For those who've done their own research about the topic or who have been following the issue closely, there is not a whole lot of new information, but it's a good general source of information to point to in case you know others who are still uninformed on these issues.
Sanneh does a fine job (in good New Yorker style) of interweaving several relevant topics: Wright's background; the history of Trinity; Black Liberation Theology within Christianity; Obama's role in the Church; and the reaction of the church and the parishioners to the recent flap.
One interesting part deals with the tension between Black Liberation Christianity and the Nation of Islam (sometimes creative tension, sometimes competitive). Of James Cone, one of the founding voices of BLT, Sanneh writes:
There was, for Cone, another motivating force in the rise of black liberation theology. In black neighborhoods across America, the spiritual marketplace was getting crowded, and churches seemed in danger of being edged out. Politically inclined young people who wanted no part of "the white man’s religion" could turn instead to Marxism, or to various strains of black-nationalist thought, or to Elijah Muhammad’s Nation of Islam, the group that groomed Malcolm X. Cone found himself on the wrong side of a growing divide—as he puts it, "We were Martin Luther King, Jr., people"—and he realized that not just the sales pitch but the product had to be changed; the urgency in his prose reflected his anger but also his fear that the black Church was becoming obsolete.
We already know that the "Obama is a secret Muslim" story is ridiculous, but in a sense, this passage sheds some light on how it might be that Wright's church (and others like it) might have found common ground on some issues with the NoI.
There's some great stuff (although I wished for more) on Wright's history as a political agitator (hanging a "Free South Africa" banner on the Church in '77), and a lucid discussion of what Wright and others mean by black and Africa-centered Christianity.

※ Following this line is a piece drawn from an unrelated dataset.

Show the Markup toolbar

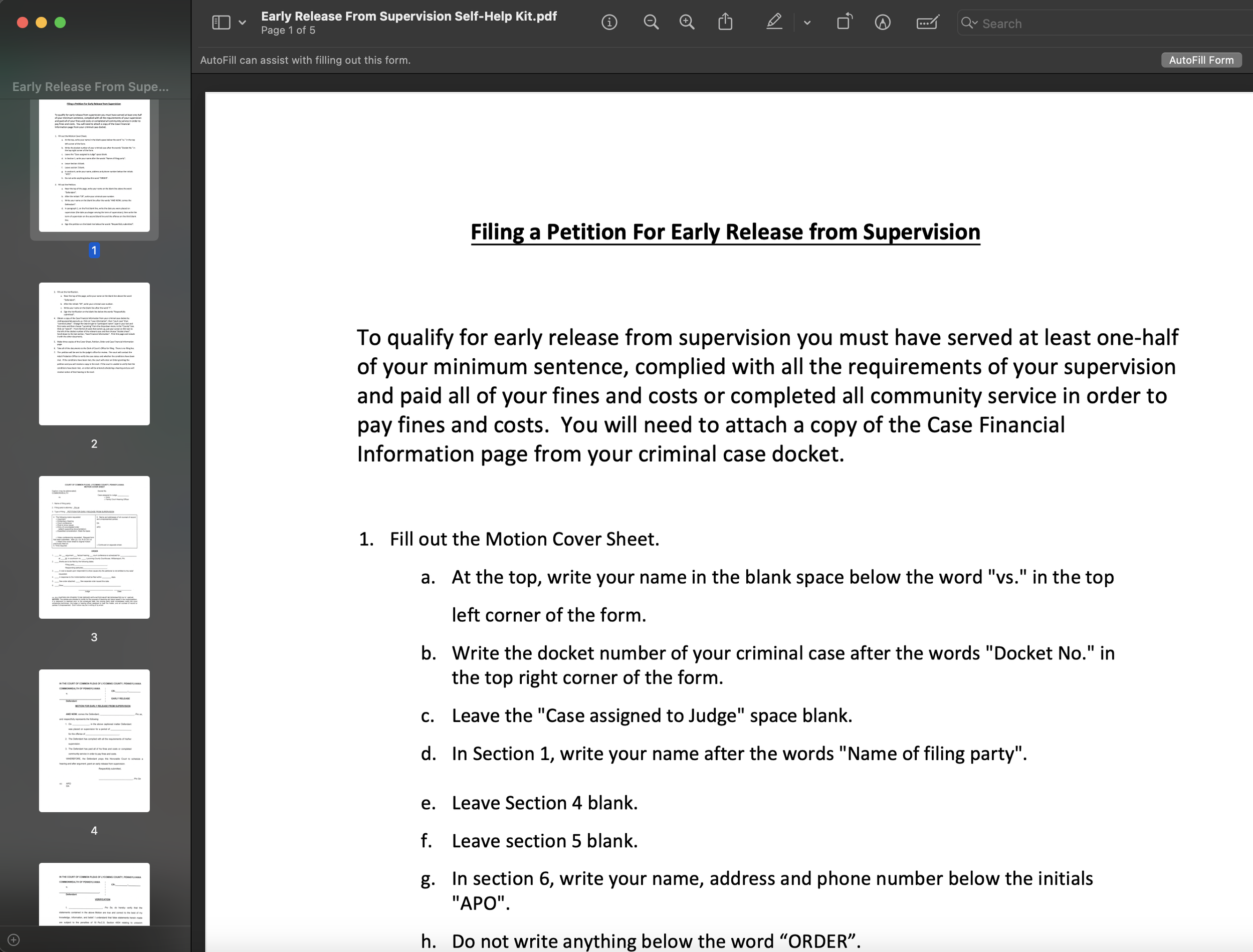(883, 23)
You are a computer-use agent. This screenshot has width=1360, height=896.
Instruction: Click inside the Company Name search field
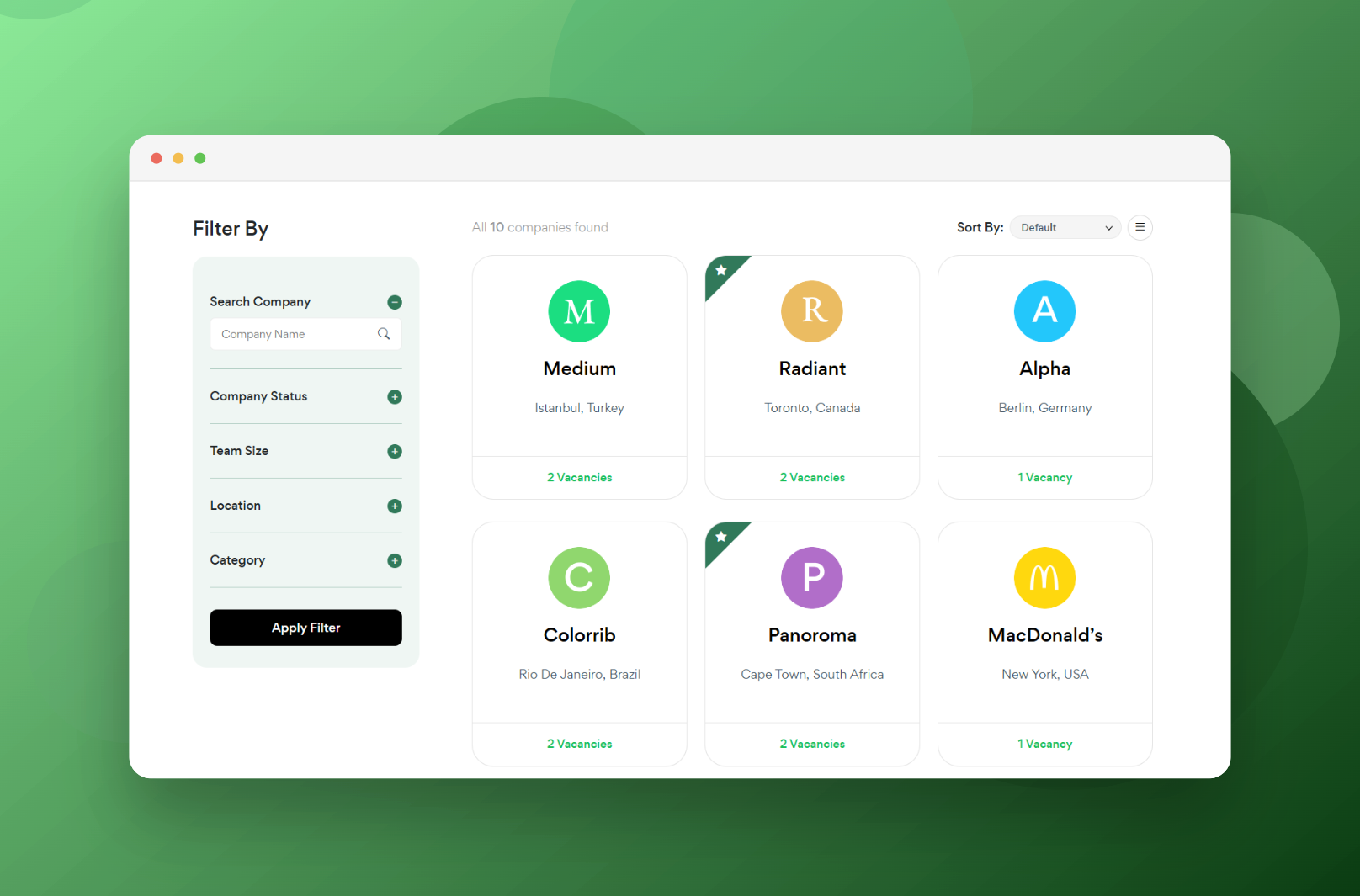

One of the more interesting paragraphs comes at the beginning of the second page. Sanneh starts the whole piece off by describing this year's Good Friday celebrations, which included seven pastors from different churches (including a white Catholic priest) giving sermons. Some of them lean a little heavily on the crucifixion metaphor when discussing Wright. Then Sanneh writes:
The hints of modern-day crucifixion may have been, in part, Holy Week hyperbole, designed to rouse the indignation of congregants who dislike hearing their church criticized. But there’s no denying the intensity of the media barrage. In a bipartisan display of umbrage, commentators on television and online have largely agreed that Wright is nutty, or insane, or worse. And because the Democratic primary schedule has a big hole in it—six weeks separate Pennsylvania from Mississippi—the tale of the Chicago pastor who said "God damn America" was for an excruciatingly long time the biggest political story in the country. While Good Friday worshippers were making their way out of the marathon service, Bill O’Reilly was preparing his seventh straight television program devoted, at least in part, to the Wright affair.
I find in here the seeds of a potential backlash against this whole affair. At it's heart, Trinity is a good, progressive, hard-working Christian church. A whole congregation of Christians have been made to suffer because of two minutes of looped sound bites. The more people find out the truth, it's possible that Trinity congregants won't be the only ones who "dislike hearing their church criticized," but other Christians in general as well as those among us (myself included) with little to no religious inclination. While the O'Reillys and Hannitys of the world are flapping their gums about this ad nauseum, let's hope that more and more people will wake up to the truth behind this whole issue.